Another much better known rhododendron which originated at Rowallane is the dwarf form of R. hanceanum known as 'Nanum,' mentioned (and coveted) by Dr. Walker. Proof of this origin is to be found in the same issue of the Rhododendron Year Book , on p. 19, where Mr. Moore, in an account of his garden, speaks of "our attractive pygmy sport of hanceanum ." Presumably it was raised there from seed, but I have no record of this in my own notes, though I well remember the plant. The form generally in cultivation in this country may be the clone 'Canton Consul', which is listed in The Rhododendron Handbook , 1963, Pt. 1, R.H.S., 1963), or else another similar to it. It is certainly not the original, which should perhaps be distinguished as 'Rowallane'.
The earliest reference I can find to this plant in cultivation is contained in a footnote on p. 160 of A. T. Johnson's book, A Woodland Garden. (Country Life, Ltd., London, 1937):"A pygmy form of R. hanceanum , which has only just flowered, is even better, the blooms being like those of oreotrephes in a bright daffodil-yellow." It is illustrated opposite p. 146.

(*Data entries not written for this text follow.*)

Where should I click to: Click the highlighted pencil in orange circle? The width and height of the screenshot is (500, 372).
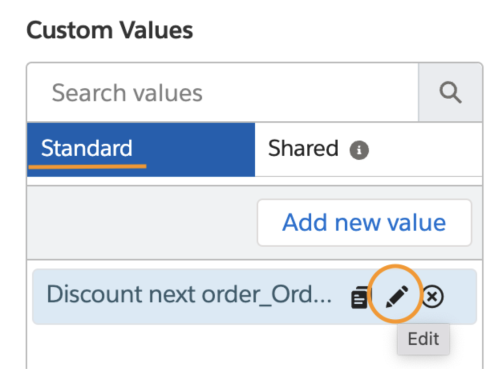click(397, 296)
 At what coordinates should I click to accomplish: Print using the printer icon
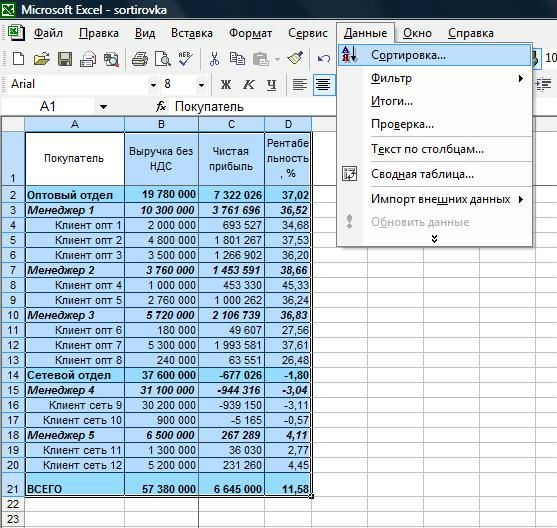(140, 59)
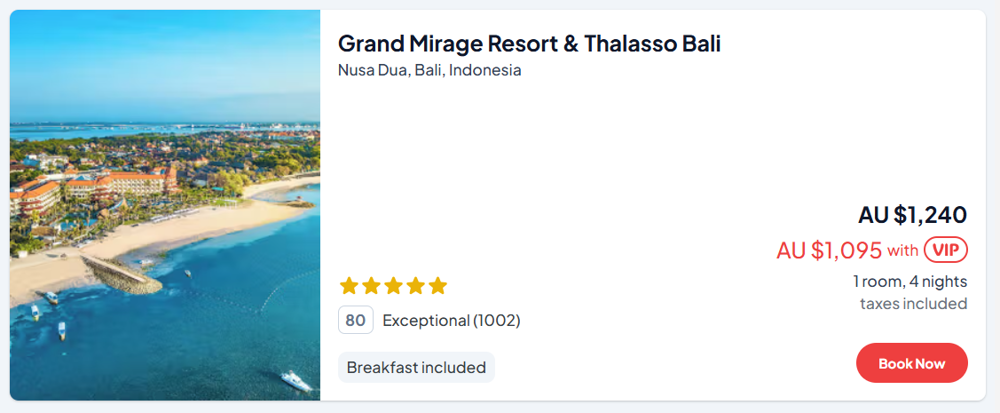Click the white speedboat in the photo
Viewport: 1000px width, 413px height.
(296, 380)
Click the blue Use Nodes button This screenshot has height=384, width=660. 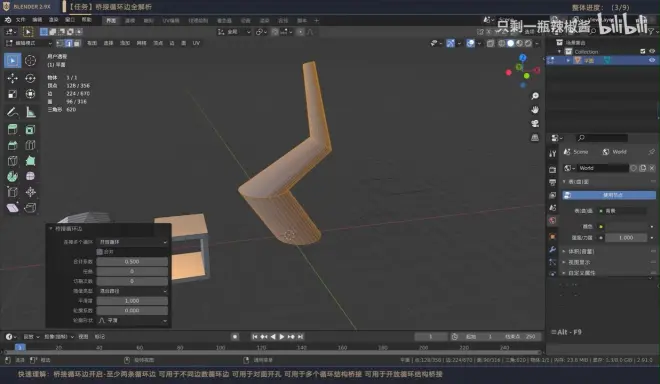pyautogui.click(x=609, y=195)
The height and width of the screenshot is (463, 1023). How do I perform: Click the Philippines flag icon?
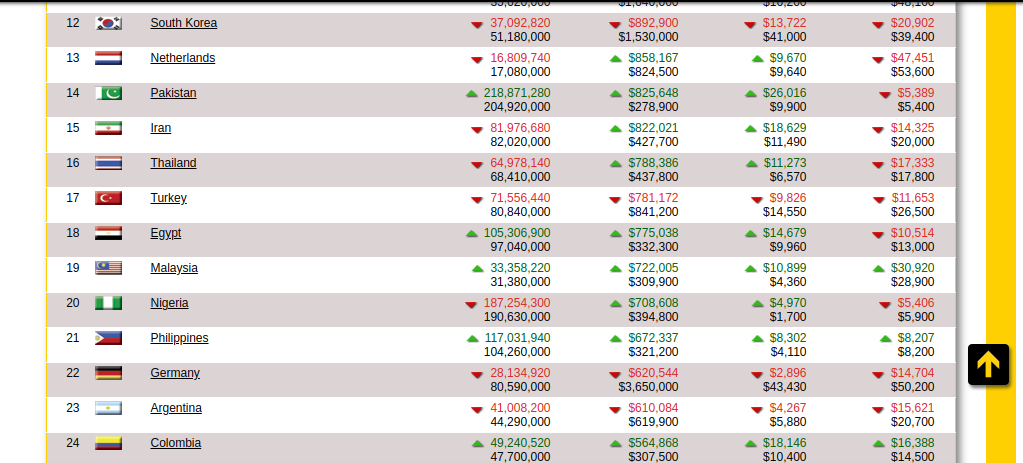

There is another pertinent reference in the Quarterly Bulletin of the Alpine Garden Society , vol. 8, no. 2, p. 133, (London, June 1940) by Mrs. G. Anley: - R. hanceanum var. pygmaeum may be ivory (when it combines well with pink) or bright yellow." This name, pygmaeum , appears to antedate nanum , but so far as I know no proper description of the plant has ever been published under either epithet. There is a brief one under the latter by H. H. Davidian, in his Revision of the Triflorum Series of Rhododendron , in the Rhododendron & Camellia Year Book - 1963 (R. H. S., London) -"The inflorescence is racemose with 5-10 yellow flowers."
In February 1944 Francis Hanger reported in the Journal of the R. H. S. , vol. 69, (2), 43, that "My favorite small-growing yellow rhododendron is the dwarf form of R. hanceanum which does not exceed nine inches in height and is now quite eighteen inches through at Exbury." It is very probable that Mr. Moore would have sent a plant from his original to Mr. L. de Rothschild at Exbury, as well as to other gardens, so it would be of interest to learn whether any of them are still in existence.
It is clear from Mrs. Anley's remark that a paler colored form had already appeared by 1940, but all other early references describe it as yellow. In a later one, Shrubs for the Rock Garden , by R. E. Heath, (W. H. & L. Collingridge Ltd., London, 1954), it is "pale yellow."
I am grateful to Dr. Walker for reminding me of these old notes and correspondence; sometimes they are useful.